Jaguar Land Rover Software Could Cure Motion Sickness In Driverless Cars
JLR are training their autonomous concept car to reduce travel sickness. The new software measures passenger comfort and signals the autonomous vehicle to adjust its driving style accordingly.
The programme is based on software that uses biometric sensors to detect how susceptible individual drivers and passengers are to getting car sick.
This data is then used by the system to find the ideal acceleration, braking and lane positioning to reduce motion sickness by up to 60%. The autonomous car then modifies its driving style accordingly.
This news greatly benefits passengers that would like to read during long journeys but can’t without feeling nauseous!
Thought to affect more than 70 per cent of people, motion sickness is typically caused when the eyes observe information different from that sensed by the inner ear, skin or body. Using the new system, acceleration, braking and lane positioning – all contributory factors to motion sickness – can be optimised to avoid inducing nausea in passengers.
The software, which has been fine-tuned over 20,000 real-world and virtually simulated test miles racked up through JLR’s autonomous fleet, is expected to be integrated into the company’s future production cars as driver assist technology develops.
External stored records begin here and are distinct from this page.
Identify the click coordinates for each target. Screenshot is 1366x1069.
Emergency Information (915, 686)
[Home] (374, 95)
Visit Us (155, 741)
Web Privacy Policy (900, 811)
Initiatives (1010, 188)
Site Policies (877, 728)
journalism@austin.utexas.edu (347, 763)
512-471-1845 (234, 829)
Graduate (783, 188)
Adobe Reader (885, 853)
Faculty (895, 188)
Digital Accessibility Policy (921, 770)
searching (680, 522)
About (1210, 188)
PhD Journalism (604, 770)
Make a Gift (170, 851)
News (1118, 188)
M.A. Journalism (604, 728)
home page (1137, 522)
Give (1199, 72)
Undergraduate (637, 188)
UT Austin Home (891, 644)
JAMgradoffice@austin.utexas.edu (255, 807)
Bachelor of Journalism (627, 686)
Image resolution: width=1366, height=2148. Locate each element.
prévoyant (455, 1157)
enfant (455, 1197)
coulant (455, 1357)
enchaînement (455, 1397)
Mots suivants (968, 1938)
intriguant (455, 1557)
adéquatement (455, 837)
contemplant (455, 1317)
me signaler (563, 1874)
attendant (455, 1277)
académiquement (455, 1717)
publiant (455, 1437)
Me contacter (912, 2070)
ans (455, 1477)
See how the new system would work, here:
JLR’s chief medical officer, Dr Steve Iley, commented: ‘Mobility is rapidly changing, and we will need to harness the power of self-driving vehicles to achieve our goal of zero accidents and zero congestion.
‘Solving the problem of motion sickness in driverless cars is the key to unlocking the huge potential of this technology for passengers, who will be able to use the travelling time for reading, working or relaxing.’
The program is part of JLR’s wider Destination Zero initiative, which aims to make driving safer by lowering CO2 emissions, accidents and congestion. Project Vector, an autonomous concept car, was recently revealed as part of this scheme.